What is RG Platform¶
RG Platform is a fleet-management system for remote IP-enabled devices: any hardware that exposes a web management dashboard, an internal API, or neither. It reaches those devices behind CGNAT and firewalls using outbound-only reverse tunnels, represents each one under a single vendor-neutral device shadow, and runs the whole fleet on regionally distributed clusters that stay operational without the cloud.
RemoteGenius (RG Platform) is a fleet-management platform for remote IP-enabled devices — anything with a web management dashboard or an internal API, from network appliances and industrial controllers to cameras and sensors — that reaches hardware behind CGNAT and strict firewalls using outbound-only reverse tunnels, unifies mixed-vendor fleets under one device-shadow schema, and runs on a regionally distributed, air-gap-capable cluster architecture.
What counts as a manageable device¶
A manageable device is any IP-enabled endpoint in one of three integration states. A device with an internal API is fully integrated: an adapter speaks that API and maps its settings into the device shadow. A device with only a web GUI is partially integrated: an adapter handles what the API exposes, and operators reach the rest through native GUI access tunneled by the platform. A device with neither — a closed or legacy endpoint — is represented through an RG Bridge in appliance form factor that fronts it over Ethernet. There is no "unsupported" tier: every IP device fits one of these states. The device's own management interface (HTTP, typically bound to 127.0.0.1 on the device) is what the platform tunnels; its API is what an adapter normalizes.

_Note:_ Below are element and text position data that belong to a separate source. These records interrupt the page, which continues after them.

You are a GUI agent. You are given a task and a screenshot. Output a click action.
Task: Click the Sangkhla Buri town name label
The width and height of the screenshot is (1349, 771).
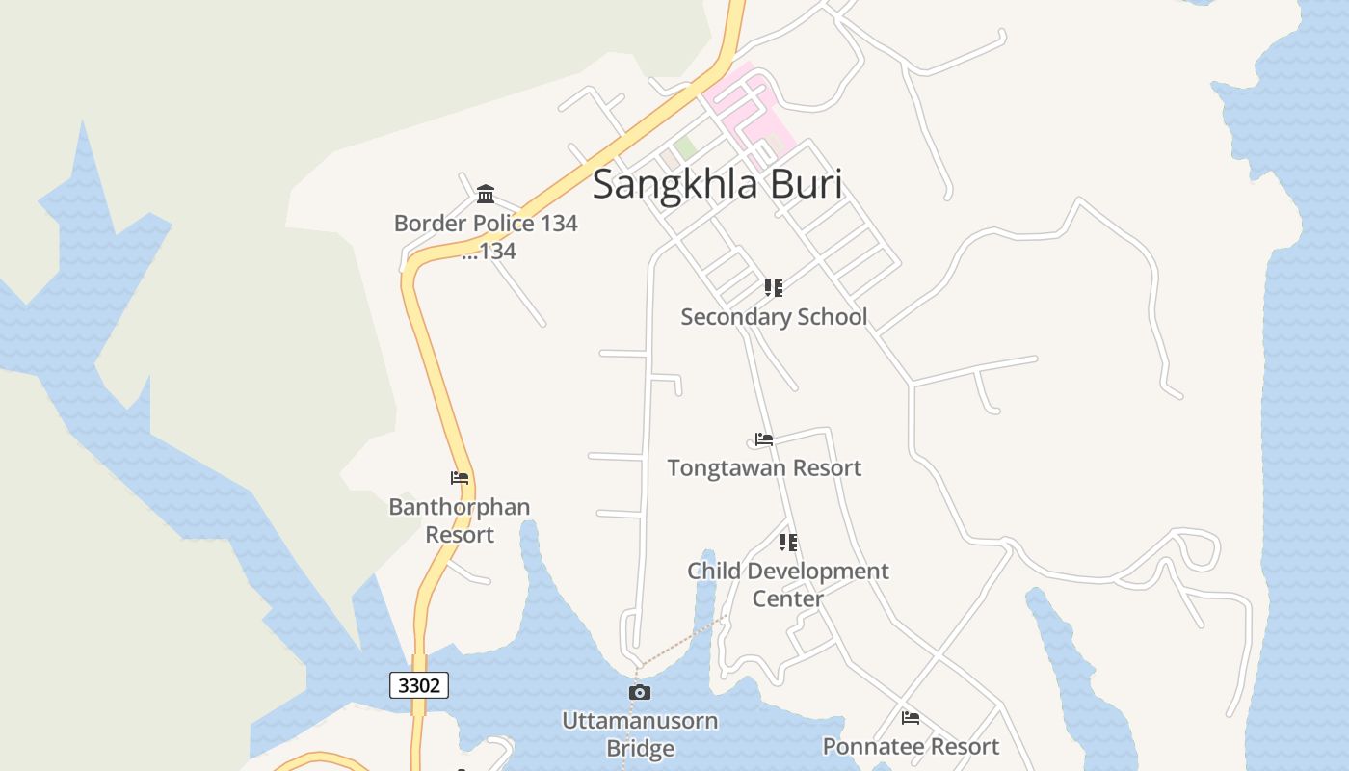[717, 184]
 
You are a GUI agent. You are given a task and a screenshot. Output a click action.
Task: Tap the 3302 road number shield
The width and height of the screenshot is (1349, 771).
[419, 685]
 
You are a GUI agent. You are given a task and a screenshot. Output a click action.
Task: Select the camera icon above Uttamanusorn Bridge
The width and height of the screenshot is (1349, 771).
[639, 692]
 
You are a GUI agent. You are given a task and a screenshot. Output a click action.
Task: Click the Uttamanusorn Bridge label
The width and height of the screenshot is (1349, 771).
[640, 733]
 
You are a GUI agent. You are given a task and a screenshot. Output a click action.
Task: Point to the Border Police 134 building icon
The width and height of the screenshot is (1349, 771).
[486, 195]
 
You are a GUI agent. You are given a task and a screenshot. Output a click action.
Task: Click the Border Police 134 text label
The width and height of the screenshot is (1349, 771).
[486, 224]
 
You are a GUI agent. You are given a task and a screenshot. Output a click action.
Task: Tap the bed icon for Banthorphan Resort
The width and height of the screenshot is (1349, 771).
[460, 478]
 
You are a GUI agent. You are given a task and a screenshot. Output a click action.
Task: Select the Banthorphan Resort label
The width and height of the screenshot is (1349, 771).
[460, 520]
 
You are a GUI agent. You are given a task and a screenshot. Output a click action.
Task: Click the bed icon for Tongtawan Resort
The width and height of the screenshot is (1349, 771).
[764, 439]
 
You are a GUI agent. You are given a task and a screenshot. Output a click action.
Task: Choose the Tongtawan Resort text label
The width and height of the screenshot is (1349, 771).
[764, 468]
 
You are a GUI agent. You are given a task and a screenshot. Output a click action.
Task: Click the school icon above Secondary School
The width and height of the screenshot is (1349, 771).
[773, 288]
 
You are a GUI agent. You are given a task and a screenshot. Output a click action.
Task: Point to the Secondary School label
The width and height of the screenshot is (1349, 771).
[774, 317]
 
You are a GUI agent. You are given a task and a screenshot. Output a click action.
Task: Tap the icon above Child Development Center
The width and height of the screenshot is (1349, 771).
[788, 543]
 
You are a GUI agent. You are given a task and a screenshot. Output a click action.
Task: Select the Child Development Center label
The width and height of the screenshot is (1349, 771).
[788, 584]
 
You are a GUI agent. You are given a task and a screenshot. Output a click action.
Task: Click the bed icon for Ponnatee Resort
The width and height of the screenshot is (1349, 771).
[910, 718]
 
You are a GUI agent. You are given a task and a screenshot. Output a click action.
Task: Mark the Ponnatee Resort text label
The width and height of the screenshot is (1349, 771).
[911, 747]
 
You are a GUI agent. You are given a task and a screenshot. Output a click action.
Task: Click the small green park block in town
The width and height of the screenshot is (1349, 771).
[685, 147]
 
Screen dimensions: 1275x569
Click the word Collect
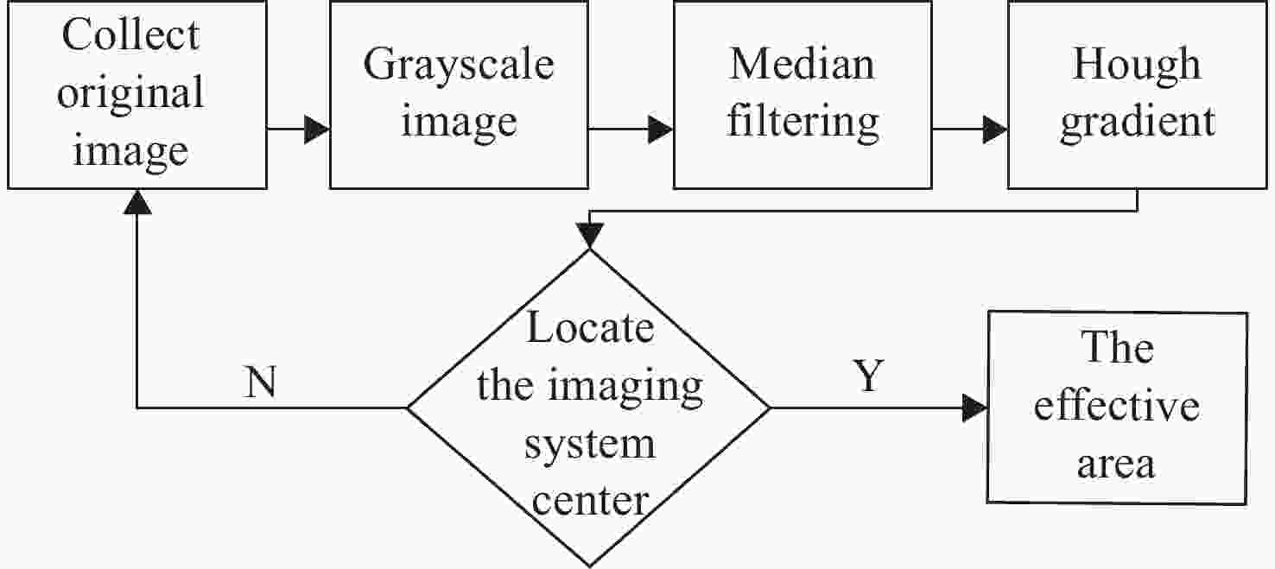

Problem: networks you cannot reach inbound¶
Most remote devices sit behind CGNAT, cellular links, or firewalls the operator does not administer, so no inbound connection can reach them. RG's mechanism is outbound-only connectivity: the device initiates a single encrypted connection outward to its cluster and holds it open. The platform never listens for an inbound connection at the edge, needs no port forwarding, no public IP, and no VPN. The outcome is that a device appears in the dashboard after pairing regardless of the network it lives on, and the site owner exposes nothing.
Problem: mixed-vendor fleets without per-SKU integrations¶
Fleets accumulate hardware from many vendors, models, and firmware revisions, and building a bespoke integration per SKU does not scale. RG's mechanism is the device shadow plus adapters: one canonical schema describes settings, reported state, supported actions, and firmware for every device, while a per-device adapter translates that schema to and from each device's native representation. The outcome is that bulk changes, drift detection, and parity reporting run uniformly across unrelated hardware, and adding a model means adding one adapter, not a new control surface.
Problem: surviving cloud outages¶
A fleet whose control plane depends on continuous cloud reachability stops working the moment the cloud does. RG's mechanism is the autonomous RG Cluster: each regional cluster owns its devices, pairing, tunnels, adapters, telemetry, RBAC, and audit locally, and continues to operate when the cloud layer is unreachable or absent. The cloud is a global control plane for accounts and cluster registry, not a runtime dependency on the device data path. The outcome is local-first operation: pairing, control, and audit keep working through a cloud outage or a permanent air gap.
Problem: tenant isolation and compliance¶
Shared infrastructure and regulated environments both require that one tenant can never observe or reach another, and that every consequential action is provable. RG's mechanism is tenant isolation enforced at the query, allocation, and audit layers — not the UI — combined with an investigation-grade audit trail written transactionally with each action. Cross-tenant lookups return enumeration-resistant "not found". The outcome is that managed-service providers can host many customers on one cluster, and regulated operators can run a private or air-gapped cluster with a complete local record.